• Your objective:
In the data below, the answer is the run of lines from the line containing "[Twitter] (28, 2179)" through the line containing "Cookie policy (434, 2362)", both included; print it exactly and nothing else.

....................

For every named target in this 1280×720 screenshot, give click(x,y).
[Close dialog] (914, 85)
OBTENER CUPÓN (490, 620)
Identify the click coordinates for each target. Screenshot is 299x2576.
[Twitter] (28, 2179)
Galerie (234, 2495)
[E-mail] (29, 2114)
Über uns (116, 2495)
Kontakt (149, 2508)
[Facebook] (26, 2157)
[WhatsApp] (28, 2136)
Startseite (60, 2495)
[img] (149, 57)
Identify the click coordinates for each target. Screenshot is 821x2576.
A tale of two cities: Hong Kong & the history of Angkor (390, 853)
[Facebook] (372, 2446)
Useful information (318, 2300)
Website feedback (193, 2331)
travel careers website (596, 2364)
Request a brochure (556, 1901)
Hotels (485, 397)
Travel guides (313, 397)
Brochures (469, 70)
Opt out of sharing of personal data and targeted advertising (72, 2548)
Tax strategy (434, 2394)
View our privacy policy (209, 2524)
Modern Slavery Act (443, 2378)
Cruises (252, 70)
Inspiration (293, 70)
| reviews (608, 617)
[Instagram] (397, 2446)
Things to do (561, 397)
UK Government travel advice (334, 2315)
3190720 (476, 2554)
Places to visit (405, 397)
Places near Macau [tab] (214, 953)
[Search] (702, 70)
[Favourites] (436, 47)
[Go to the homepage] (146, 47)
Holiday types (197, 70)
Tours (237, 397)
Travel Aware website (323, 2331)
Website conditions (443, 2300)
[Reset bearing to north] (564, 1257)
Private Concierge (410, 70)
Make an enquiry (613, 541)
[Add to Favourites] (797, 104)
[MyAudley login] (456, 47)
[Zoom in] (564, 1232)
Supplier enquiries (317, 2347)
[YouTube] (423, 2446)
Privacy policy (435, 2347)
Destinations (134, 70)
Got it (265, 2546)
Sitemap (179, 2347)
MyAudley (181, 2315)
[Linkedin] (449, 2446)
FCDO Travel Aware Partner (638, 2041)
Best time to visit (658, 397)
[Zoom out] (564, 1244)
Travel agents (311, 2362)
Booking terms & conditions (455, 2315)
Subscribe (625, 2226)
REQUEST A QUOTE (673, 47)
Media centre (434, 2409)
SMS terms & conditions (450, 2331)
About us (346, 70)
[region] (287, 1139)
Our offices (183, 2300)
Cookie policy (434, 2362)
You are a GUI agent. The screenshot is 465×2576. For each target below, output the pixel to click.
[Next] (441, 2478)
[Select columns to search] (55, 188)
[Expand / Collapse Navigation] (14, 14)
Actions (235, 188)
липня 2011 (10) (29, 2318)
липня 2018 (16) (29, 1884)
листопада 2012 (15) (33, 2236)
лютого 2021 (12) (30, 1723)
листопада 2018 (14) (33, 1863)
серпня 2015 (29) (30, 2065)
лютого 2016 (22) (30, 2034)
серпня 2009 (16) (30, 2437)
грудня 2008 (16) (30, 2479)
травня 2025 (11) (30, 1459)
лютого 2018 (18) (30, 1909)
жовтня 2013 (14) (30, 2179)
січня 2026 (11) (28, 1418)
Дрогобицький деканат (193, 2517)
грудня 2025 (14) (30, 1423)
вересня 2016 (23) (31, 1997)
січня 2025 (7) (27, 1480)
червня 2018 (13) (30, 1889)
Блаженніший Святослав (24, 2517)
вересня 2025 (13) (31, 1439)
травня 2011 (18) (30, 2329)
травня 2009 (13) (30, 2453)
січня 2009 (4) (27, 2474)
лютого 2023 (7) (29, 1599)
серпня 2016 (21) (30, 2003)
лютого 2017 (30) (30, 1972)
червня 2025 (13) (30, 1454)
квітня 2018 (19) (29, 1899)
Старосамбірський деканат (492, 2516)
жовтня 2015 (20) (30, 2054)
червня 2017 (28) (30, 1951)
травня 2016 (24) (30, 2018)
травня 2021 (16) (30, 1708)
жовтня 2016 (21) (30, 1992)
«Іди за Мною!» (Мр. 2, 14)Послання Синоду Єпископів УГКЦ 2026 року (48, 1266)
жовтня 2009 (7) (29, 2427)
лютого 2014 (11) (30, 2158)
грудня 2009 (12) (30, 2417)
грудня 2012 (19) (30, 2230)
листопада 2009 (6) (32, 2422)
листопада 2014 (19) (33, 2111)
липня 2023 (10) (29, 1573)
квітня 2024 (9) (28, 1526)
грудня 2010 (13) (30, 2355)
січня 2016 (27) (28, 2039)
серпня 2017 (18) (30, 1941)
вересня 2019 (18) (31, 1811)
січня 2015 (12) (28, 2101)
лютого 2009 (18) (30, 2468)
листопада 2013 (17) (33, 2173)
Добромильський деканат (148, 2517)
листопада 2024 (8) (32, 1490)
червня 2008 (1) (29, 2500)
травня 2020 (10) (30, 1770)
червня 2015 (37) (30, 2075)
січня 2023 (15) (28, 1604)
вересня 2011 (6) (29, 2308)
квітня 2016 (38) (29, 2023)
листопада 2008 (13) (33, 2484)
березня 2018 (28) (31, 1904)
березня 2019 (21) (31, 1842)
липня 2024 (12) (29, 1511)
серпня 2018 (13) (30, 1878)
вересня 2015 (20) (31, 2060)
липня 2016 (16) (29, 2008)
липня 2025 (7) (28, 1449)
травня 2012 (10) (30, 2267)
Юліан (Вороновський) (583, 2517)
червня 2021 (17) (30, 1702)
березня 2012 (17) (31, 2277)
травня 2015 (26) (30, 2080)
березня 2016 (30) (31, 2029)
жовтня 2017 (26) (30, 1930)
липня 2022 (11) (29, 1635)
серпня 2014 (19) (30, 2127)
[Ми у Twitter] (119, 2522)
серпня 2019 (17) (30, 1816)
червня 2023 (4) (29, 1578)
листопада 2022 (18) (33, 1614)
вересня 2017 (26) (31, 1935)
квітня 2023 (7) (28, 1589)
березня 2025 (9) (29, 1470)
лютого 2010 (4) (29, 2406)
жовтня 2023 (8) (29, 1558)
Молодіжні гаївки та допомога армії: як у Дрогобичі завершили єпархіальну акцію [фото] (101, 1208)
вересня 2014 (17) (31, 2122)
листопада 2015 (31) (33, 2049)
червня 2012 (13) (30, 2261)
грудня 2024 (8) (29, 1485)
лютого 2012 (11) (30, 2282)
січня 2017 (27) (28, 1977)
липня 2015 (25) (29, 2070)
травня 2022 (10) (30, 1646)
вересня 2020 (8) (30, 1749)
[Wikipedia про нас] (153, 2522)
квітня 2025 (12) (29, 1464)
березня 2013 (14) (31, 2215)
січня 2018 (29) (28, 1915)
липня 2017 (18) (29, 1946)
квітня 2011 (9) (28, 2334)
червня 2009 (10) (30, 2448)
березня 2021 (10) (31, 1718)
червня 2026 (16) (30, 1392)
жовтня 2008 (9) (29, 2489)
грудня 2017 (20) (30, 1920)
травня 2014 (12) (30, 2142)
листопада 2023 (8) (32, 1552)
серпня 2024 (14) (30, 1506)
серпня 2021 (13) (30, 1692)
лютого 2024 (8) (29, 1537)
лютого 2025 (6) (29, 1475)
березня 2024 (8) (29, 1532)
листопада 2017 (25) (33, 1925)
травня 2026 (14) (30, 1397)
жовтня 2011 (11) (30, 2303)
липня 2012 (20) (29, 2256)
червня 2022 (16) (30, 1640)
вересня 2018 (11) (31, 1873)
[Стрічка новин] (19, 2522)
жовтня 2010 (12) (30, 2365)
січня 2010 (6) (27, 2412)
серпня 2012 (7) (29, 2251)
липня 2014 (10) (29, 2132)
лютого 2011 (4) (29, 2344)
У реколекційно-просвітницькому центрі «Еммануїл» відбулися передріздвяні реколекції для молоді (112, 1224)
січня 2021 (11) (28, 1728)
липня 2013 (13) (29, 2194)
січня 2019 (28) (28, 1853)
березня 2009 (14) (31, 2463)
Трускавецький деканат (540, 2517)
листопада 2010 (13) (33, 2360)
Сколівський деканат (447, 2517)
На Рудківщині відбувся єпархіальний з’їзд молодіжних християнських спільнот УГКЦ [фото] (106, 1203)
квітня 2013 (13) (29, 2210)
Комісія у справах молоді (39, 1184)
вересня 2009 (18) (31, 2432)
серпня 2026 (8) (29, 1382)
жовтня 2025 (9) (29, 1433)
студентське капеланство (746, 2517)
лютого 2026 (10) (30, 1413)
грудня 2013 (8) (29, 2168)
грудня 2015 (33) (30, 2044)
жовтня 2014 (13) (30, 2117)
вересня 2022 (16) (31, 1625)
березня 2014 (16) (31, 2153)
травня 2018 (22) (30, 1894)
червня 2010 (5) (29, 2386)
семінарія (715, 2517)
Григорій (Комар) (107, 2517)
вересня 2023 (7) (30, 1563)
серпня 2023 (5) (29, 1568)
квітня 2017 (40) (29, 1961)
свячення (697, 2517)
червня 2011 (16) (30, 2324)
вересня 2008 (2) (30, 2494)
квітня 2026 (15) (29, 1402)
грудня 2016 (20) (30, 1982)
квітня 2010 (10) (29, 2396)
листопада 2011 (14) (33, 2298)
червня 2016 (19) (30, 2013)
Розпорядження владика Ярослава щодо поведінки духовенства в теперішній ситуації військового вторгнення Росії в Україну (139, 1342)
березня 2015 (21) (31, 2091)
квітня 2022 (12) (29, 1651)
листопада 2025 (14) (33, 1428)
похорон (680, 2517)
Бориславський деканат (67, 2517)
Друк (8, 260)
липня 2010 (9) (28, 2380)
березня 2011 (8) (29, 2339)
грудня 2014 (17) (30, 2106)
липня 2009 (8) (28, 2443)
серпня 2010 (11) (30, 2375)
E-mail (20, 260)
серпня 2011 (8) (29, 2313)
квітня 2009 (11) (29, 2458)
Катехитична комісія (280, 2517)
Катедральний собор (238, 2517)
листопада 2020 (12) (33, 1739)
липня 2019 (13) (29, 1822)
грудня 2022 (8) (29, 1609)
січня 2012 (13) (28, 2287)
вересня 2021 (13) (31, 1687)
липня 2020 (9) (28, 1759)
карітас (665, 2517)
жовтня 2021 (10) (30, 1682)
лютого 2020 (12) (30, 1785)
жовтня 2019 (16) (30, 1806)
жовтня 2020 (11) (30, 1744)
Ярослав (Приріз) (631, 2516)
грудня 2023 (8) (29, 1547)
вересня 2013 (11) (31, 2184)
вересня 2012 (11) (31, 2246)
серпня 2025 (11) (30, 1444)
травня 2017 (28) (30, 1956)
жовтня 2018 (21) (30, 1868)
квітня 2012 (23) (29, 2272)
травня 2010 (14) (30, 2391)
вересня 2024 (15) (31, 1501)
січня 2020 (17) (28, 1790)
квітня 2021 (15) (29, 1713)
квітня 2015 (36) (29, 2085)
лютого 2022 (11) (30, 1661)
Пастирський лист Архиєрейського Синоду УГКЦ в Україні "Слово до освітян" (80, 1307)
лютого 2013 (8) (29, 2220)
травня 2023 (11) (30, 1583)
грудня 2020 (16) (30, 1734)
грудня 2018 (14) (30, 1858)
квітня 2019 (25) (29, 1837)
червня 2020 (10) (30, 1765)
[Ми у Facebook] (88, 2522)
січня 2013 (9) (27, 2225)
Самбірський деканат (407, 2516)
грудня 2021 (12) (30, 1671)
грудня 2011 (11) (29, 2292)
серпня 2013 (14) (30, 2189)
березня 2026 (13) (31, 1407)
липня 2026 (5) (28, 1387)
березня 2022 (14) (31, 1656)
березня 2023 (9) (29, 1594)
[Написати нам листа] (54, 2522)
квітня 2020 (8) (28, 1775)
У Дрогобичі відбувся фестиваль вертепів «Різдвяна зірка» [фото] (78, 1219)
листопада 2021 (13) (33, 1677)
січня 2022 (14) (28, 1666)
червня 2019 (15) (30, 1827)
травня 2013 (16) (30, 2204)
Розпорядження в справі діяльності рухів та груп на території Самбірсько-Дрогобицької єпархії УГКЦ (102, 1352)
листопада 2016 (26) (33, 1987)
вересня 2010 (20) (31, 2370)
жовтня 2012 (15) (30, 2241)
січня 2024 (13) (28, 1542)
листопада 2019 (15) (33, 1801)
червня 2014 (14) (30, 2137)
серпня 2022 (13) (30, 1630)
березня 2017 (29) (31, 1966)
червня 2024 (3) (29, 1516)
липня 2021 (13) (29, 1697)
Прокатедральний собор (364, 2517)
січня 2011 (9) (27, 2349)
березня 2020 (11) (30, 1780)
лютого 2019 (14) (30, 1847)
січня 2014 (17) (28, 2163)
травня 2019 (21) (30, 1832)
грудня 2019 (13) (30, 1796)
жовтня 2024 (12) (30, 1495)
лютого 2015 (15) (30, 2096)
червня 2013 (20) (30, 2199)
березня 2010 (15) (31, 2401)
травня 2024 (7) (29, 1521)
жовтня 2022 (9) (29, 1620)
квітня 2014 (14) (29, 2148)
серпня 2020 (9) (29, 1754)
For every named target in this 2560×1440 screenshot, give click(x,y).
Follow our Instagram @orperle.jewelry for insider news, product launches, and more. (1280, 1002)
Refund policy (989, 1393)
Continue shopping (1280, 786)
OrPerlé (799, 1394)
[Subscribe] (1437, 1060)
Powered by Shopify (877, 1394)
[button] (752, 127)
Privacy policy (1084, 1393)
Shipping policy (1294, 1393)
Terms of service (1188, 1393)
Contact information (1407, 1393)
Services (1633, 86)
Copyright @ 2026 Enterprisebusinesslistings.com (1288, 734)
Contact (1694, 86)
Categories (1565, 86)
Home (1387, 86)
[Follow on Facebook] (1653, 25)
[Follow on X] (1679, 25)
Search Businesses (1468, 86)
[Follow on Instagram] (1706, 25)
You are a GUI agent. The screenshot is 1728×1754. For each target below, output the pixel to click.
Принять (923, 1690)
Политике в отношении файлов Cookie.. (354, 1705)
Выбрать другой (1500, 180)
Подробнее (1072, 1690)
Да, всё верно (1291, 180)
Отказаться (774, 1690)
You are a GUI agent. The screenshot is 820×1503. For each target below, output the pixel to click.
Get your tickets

....................

• Result below:
[Twitter] (28, 2179)
Galerie (234, 2495)
[E-mail] (29, 2114)
Über uns (116, 2495)
Kontakt (149, 2508)
[Facebook] (26, 2157)
[WhatsApp] (28, 2136)
Startseite (60, 2495)
[img] (149, 57)
Identify the click coordinates for each target. Screenshot is 821x2576.
A tale of two cities: Hong Kong & the history of Angkor (390, 853)
[Facebook] (372, 2446)
Useful information (318, 2300)
Website feedback (193, 2331)
travel careers website (596, 2364)
Request a brochure (556, 1901)
Hotels (485, 397)
Travel guides (313, 397)
Brochures (469, 70)
Opt out of sharing of personal data and targeted advertising (72, 2548)
Tax strategy (434, 2394)
View our privacy policy (209, 2524)
Modern Slavery Act (443, 2378)
Cruises (252, 70)
Inspiration (293, 70)
| reviews (608, 617)
[Instagram] (397, 2446)
Things to do (561, 397)
UK Government travel advice (334, 2315)
3190720 (476, 2554)
Places to visit (405, 397)
Places near Macau [tab] (214, 953)
[Search] (702, 70)
[Favourites] (436, 47)
[Go to the homepage] (146, 47)
Holiday types (197, 70)
Tours (237, 397)
Travel Aware website (323, 2331)
Website conditions (443, 2300)
[Reset bearing to north] (564, 1257)
Private Concierge (410, 70)
Make an enquiry (613, 541)
[Add to Favourites] (797, 104)
[MyAudley login] (456, 47)
[Zoom in] (564, 1232)
Supplier enquiries (317, 2347)
[YouTube] (423, 2446)
Privacy policy (435, 2347)
Destinations (134, 70)
Got it (265, 2546)
Sitemap (179, 2347)
MyAudley (181, 2315)
[Linkedin] (449, 2446)
FCDO Travel Aware Partner (638, 2041)
Best time to visit (658, 397)
[Zoom out] (564, 1244)
Travel agents (311, 2362)
Booking terms & conditions (455, 2315)
Subscribe (625, 2226)
REQUEST A QUOTE (673, 47)
Media centre (434, 2409)
SMS terms & conditions (450, 2331)
About us (346, 70)
[region] (287, 1139)
Our offices (183, 2300)
Cookie policy (434, 2362)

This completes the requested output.